++++ Exercise inputs ++++

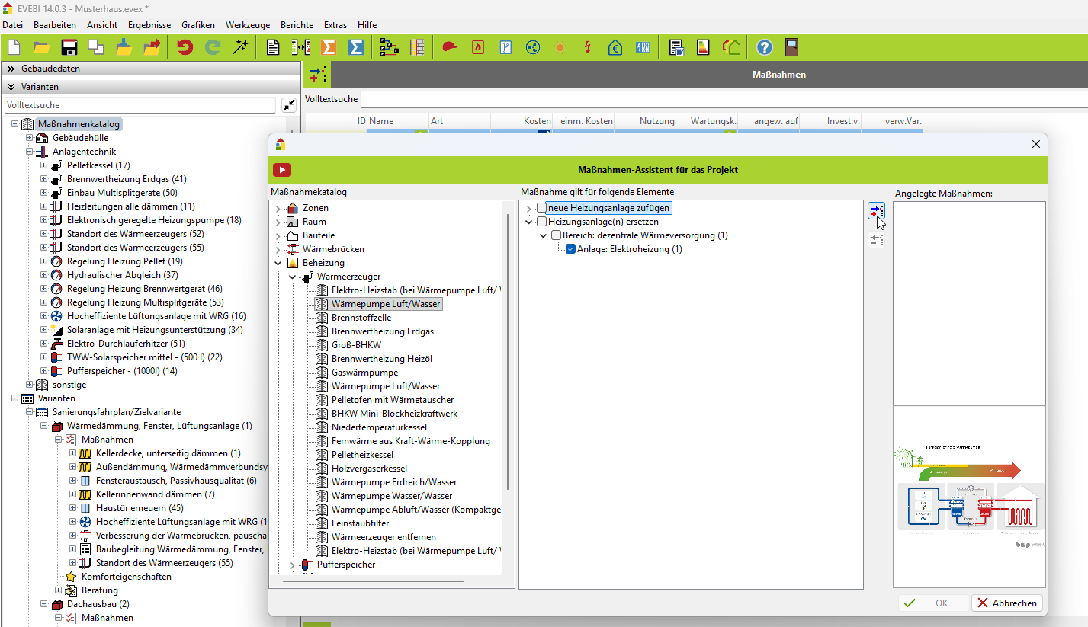The image size is (1088, 627).
Task: Click the Abbrechen button
Action: click(x=1006, y=603)
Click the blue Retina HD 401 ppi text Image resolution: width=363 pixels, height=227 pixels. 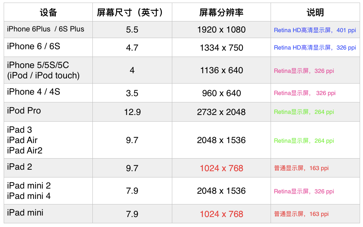pos(315,30)
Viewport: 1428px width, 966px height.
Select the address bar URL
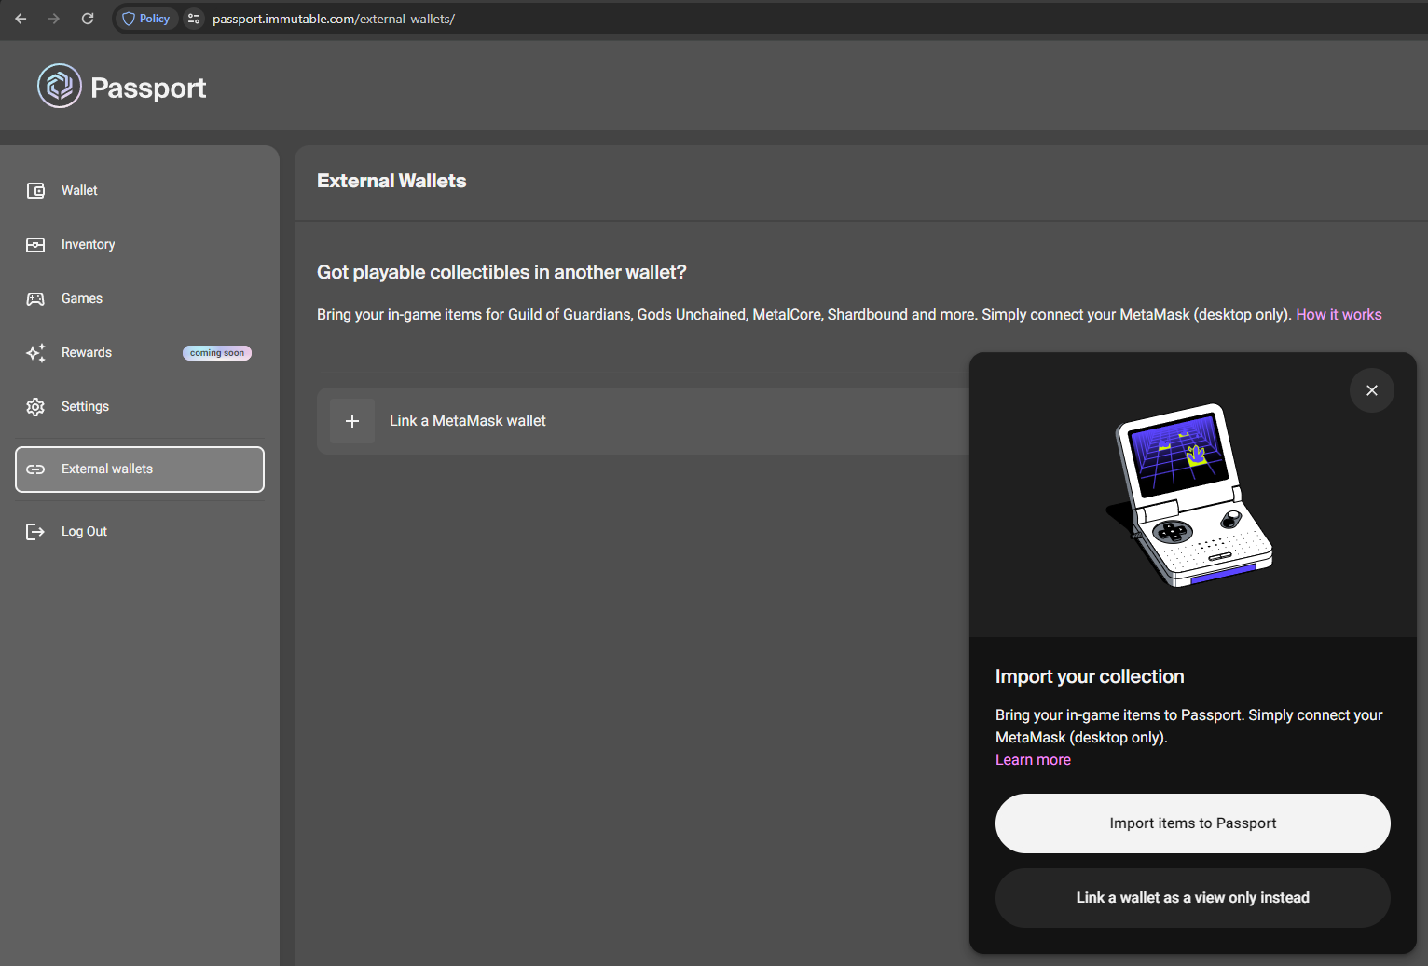(x=334, y=19)
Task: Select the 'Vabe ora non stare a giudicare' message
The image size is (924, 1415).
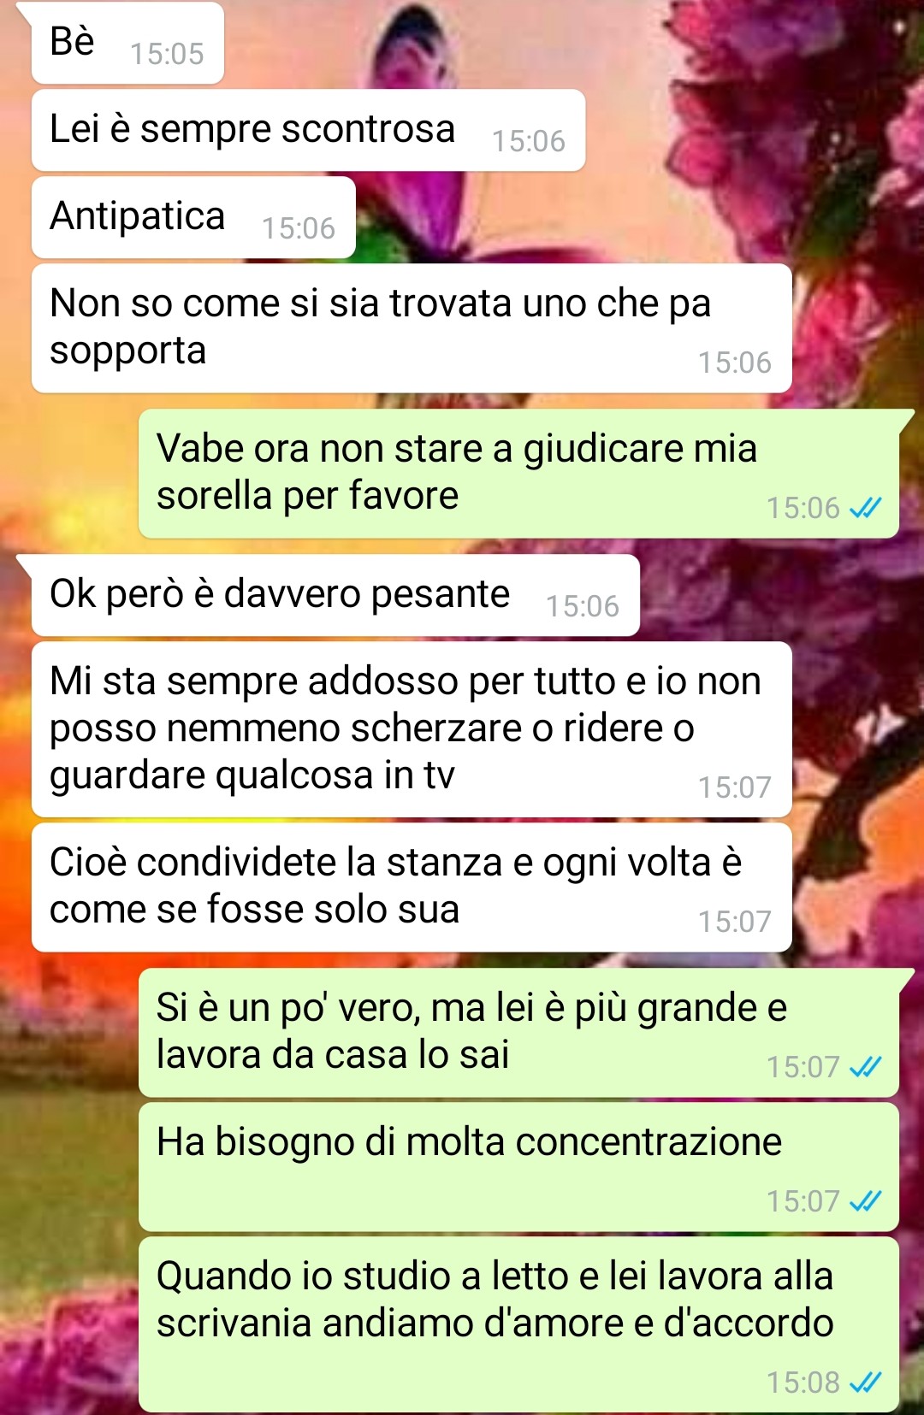Action: [518, 474]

++++

Required action: Nothing but the lines from the one that contains "Select the address bar URL" through the end of the material above is to be reproduced, exactly and without pictures.

Result:
Select the address bar URL
(x=334, y=19)
Task: Select the 'Vabe ora non stare a giudicare' message
The image size is (924, 1415).
Action: [518, 474]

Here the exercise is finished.